In the report, the Philippines was made an example of the benefits of migration. The country has been exporting workers since the 1970s and has developed systems that facilitate migration from pre-deployment to eventual return and reintegration.
The World Bank cited the work of Ateneo de Manila University Department of Economics Chairperson Alvin Ang and Deputy Director of the Global Human Development (GHD) Program at Georgetown University’s Walsh School of Foreign Service, Erwin R. Tiongson.
Based on the paper, the authors said the Philippines entered into 54 bilateral labor agreements (BLAs) to provide better conditions for emigrants. These BLAs, particularly those with Saudi Arabia and other Gulf nations, abolished placement fees to reduce migration costs, among other policies.
The country, the authors said, also prepares migrants prior to deployment. The Technical Education and Skills Development Authority (Tesda) trains more than 800,000 graduates a year and a number of them become Overseas Filipino Workers (OFWs).

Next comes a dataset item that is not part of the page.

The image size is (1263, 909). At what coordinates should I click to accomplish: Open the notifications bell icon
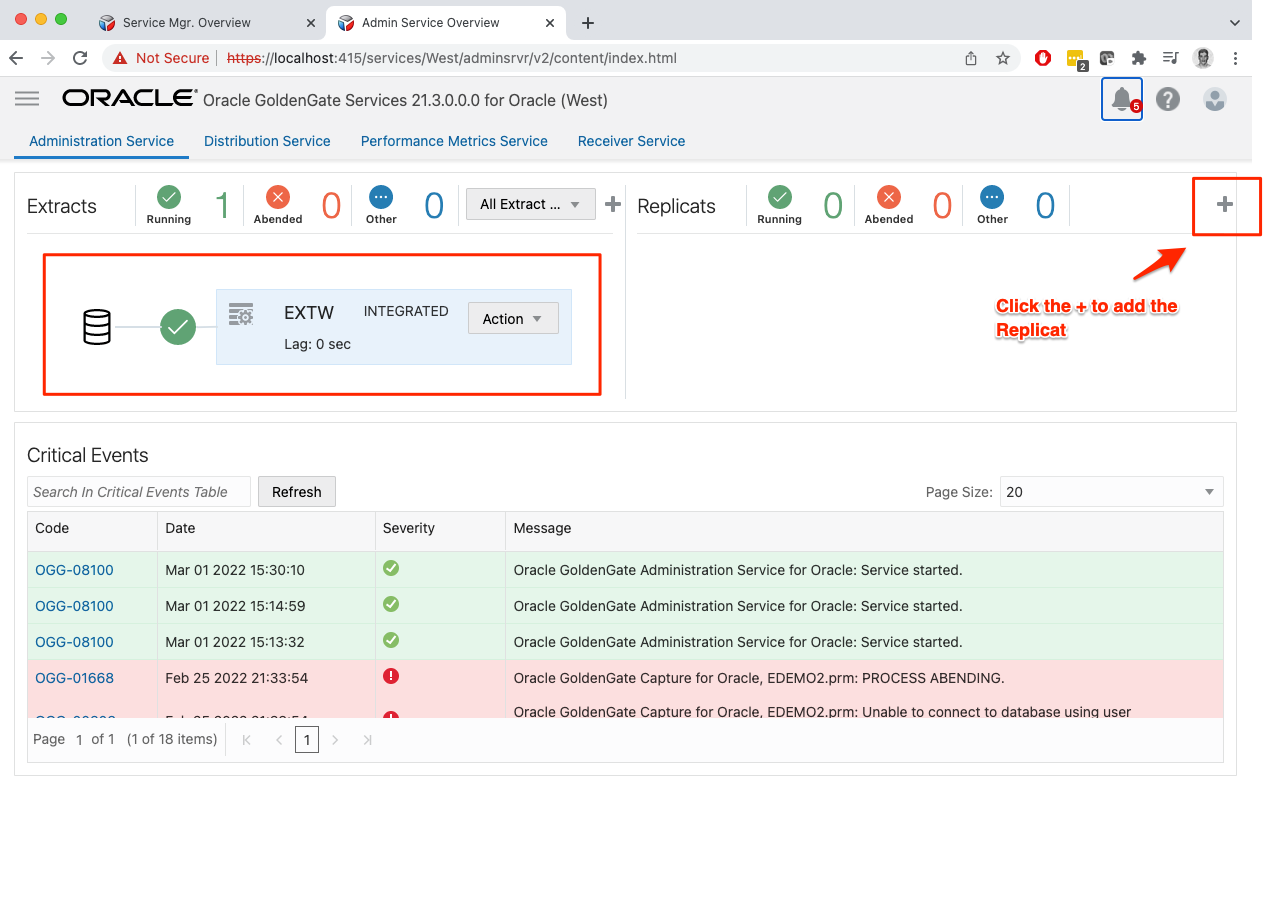click(x=1121, y=99)
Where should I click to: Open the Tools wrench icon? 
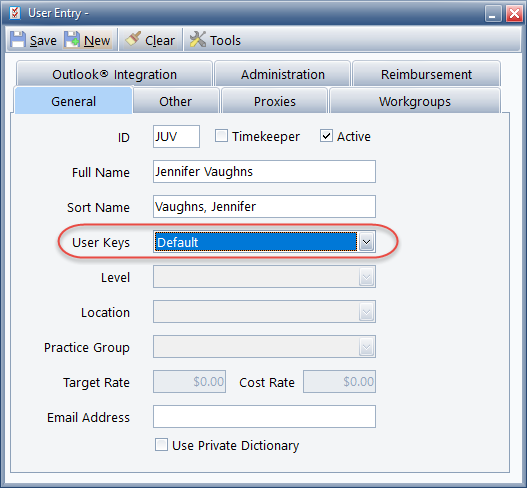click(198, 39)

The government also provides predeparture orientation programs to inform migrants about the risks and benefits of migration and labor rights and safety measures, as well as information specific to the destination.
Apart from these, the government also works through Philippine Overseas Labor Offices (POLOs) to protect migrants. The POLOs provide labor protection, training, and general support to migrants.
The government also requires that all OFWs be covered by insurance by way of their employers. However, there are still gaps in the implementation, particularly in light of the pandemic.
Remittance-sending cost
The cost of sending remittance, meanwhile, is already one of the world’s lowest because of the efforts of the government and private sector to create digital platforms for remittance services.
“Despite the significant development impacts of remittances, gaps remain, particularly for children whose parent or caregiver goes abroad. Households relying on remittances may face uninsured shocks from abroad, such as a pandemic,” the report stated.
The authors also said the government provides support for returning migrants through various reintegration programs. The only caveat is that uptake of these programs has been low at only 4 percent of returnees.
Majority or 70 percent of returning migrants, Ang and Tiongson pointed out, report that they continue to experience difficulties in finding “a satisfactory job” back home.
Still, efforts to expand assistance for returning OFWs may be under way given the latest Philippine Development Plan (PDP).
The 2023 to 2028 PDP focuses on returning migrants’ reentry into the economy, and on the management of social impacts, including through health and psychosocial services to migrants’ children.
Earlier, the Bangko Sentral ng Pilipinas (BSP) reported that the growth in remittances from Filipinos abroad slowed to 2.4 percent in February, the slowest in seven months. In July 2022, remittances posted a year-on-year growth of 2.3 percent. In the first two months of the year, cash remittances grew 3 percent.
The level of cash remittances also reached P2.569 billion, the lowest level since May 2022 when remittances amounted to P2.425 billion. In the January to February period, remittances amounted to P5.331 billion.
On a year-to-date basis, cash remittances coursed through banks in January-February 2023 amounted to $5.33 billion, up by 3 percent from $5.18 billion recorded in the same period a year-ago.
The growth in cash remittances from the United States, Saudi Arabia, Singapore and Qatar contributed mainly to the increase in remittances in January-February 2023.
Meanwhile, in terms of country sources, the US posted the highest share of overall remittances during the period, followed by Singapore, Saudi Arabia and Japan.